1. Deakins, the guru of naturalism, provides his most beautiful work for Angelina Jolie’s powerful “Unbroken,” the biopic about Olympic runner turned war hero Louis Zamperini (Jack O’Connell). Utilizing Oswald Morris’ work on Sidney Lumet’s 1965 “The Hill” as a searing benchmark for World War II melodrama, Deakins achieves a classical look, packing the frame with intensity. From the ethereal opening of Zamp’s B24 ascending the clouds to the bleached out claustrophobia of surviving 47 days in a raft in the Pacific, to the agonies of enduring POW torture porn in the Omori and Naoetsu camps, Deakins creates a masterful dance of light and dark that serves as the primary metaphor of miraculous survival and spiritual transcendence.

The contrast between the two camps, for instance, couldn’t be more visually striking: the wooden Omori has a warm, dustiness while Naoetsu is draped in black coal and snow. Deakins, of course, is long overdue (“The Shawshank Redemption,” “The Man Who Wasn’t There,”  “No Country for Old Men,” and “The Assassination of Jesse James”).

2. Meanwhile, Lubezki, the master of the long take, outdoes himself with Alejandro González Iñárritu’s “Birdman,” creating the illusion of a single take to put us in the mind of Michael Keaton, who loses his grip on reality. Lubezki has already taken the LA and Boston film critics prizes (with Pope as runner-up), and has become the early frontrunner. He uses a lot of hand-held and steadicam shots with the Alexa, and opens it up almost to the max to allow Keaton and his fellow actors to roam freely in 360 and to light practically and with LEDs.

Lubezki also makes use of strong blues and reds inside the theater along with lens flare to make it more cinematic. At the same time, there’s an inherent theatricality to “Birdman” that alternates between oppressive and liberating. The opening and closing shots are purely subjective, evoking “All That Jazz” and its antecedent, “8 1/2,” in conjuring madness and creativity.

3. But you could certainly argue that “Mr. Turner” is the most opulent-looking movie in years, as Pope takes us into the visionary mind of eccentric 19th century British painter J.M.W.  Turner (a career-definer for Timothy Spall). The cinematographer initially wanted to shoot on film but the budget precluded it, so he made it work digitally with the Alexa, studying Turner’s paints and recreating his rich color palette.

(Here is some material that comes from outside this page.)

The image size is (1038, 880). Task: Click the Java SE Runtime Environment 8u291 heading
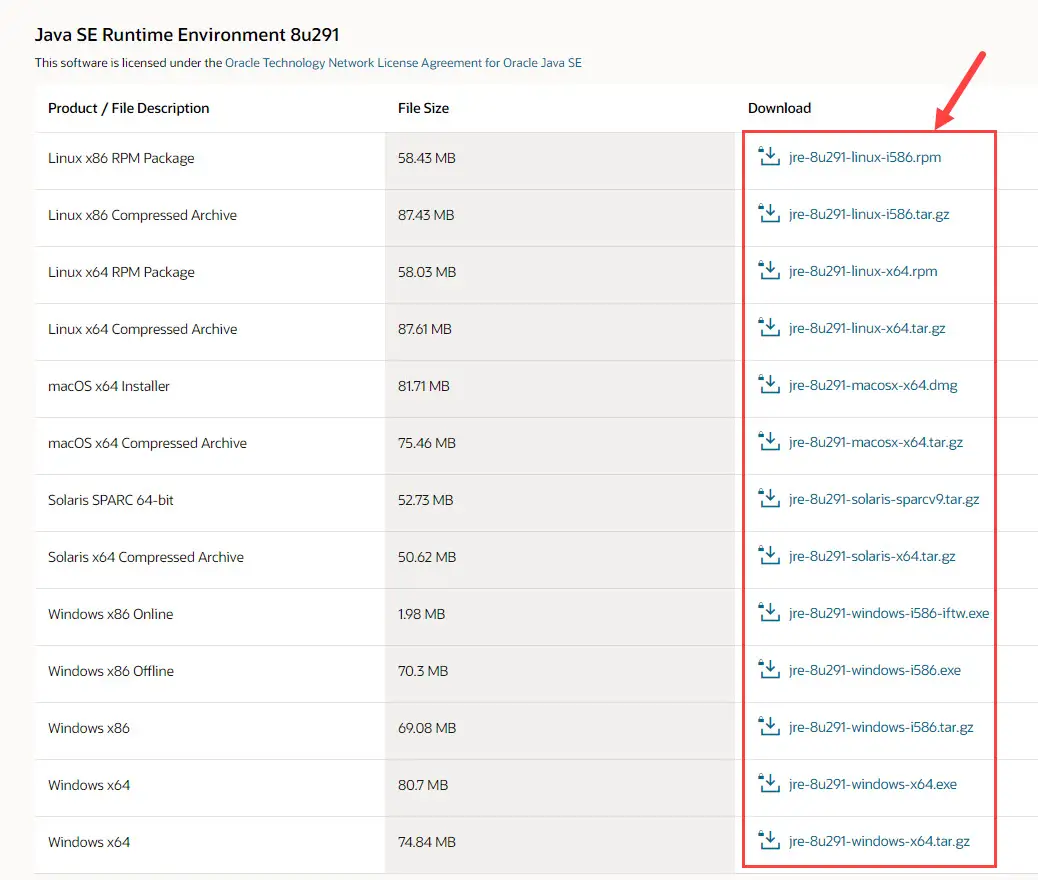coord(187,35)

What’s unique is how Pope evokes the magnificent landscapes and seascapes that Turner witnessed and how he studied light like a scientist, selected and mixed his paints like a chemist, and then painted accordingly with remarkable insight and precision. The result is a digital tableaux worthy of the film that influenced Leigh and Pope the most: Stanley Kubrick’s “Barry Lyndon.”

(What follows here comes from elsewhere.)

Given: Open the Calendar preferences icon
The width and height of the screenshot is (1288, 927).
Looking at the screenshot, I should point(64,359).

4. Cronenweth is in a groove with Fincher yet he achieves more than a chilly naturalism with “Gone Girl,” conjuring a dance of love and hate in these parallel, non-linear journeys. Take the ambiguous opening shot of Rosamund Pike staring somberly at the camera while being stroked off-screen by husband Ben Affleck It’s a remarkable visual translation of the book’s description.  Or the rain of sugar dust when they first meet. It’s a dangerous game these two lovers play — unsuited for anything more than superficial fun to hide the pain of unfulfilled expectations.

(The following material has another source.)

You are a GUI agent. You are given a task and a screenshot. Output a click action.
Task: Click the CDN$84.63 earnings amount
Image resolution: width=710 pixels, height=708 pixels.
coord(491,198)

And weather factors in visually for Cronenweth. Manhattan is warm and romantic and the Midwest is cold and oppressive, as their relationship spirals out of control into depths of despair and murderous manipulation. Cronenweth, therefore, adjusts color palettes, lenses, and filters to infiltrate their volatile states of mind and emotional predicaments.

5. Visually, Hoytema applies an organic approach to Christopher Nolan’s mind-blowing “Interstellar,” grounding the early scenes of blight in a swirl of wind and dust. The palette is warm on Earth before getting muted. But Hoytema never loses touch with naturalism, even when the journey gets fantastical in space, traveling through a wormhole and the Gargantua black hole, where we encounter the magnificent Tesseract. And while the ice planet has a cool marble effect as a result of the volcanic ash, the most visually arresting scene is the mystical one in Murph’s bedroom, where the sand speaks to her from the great beyond of time-space.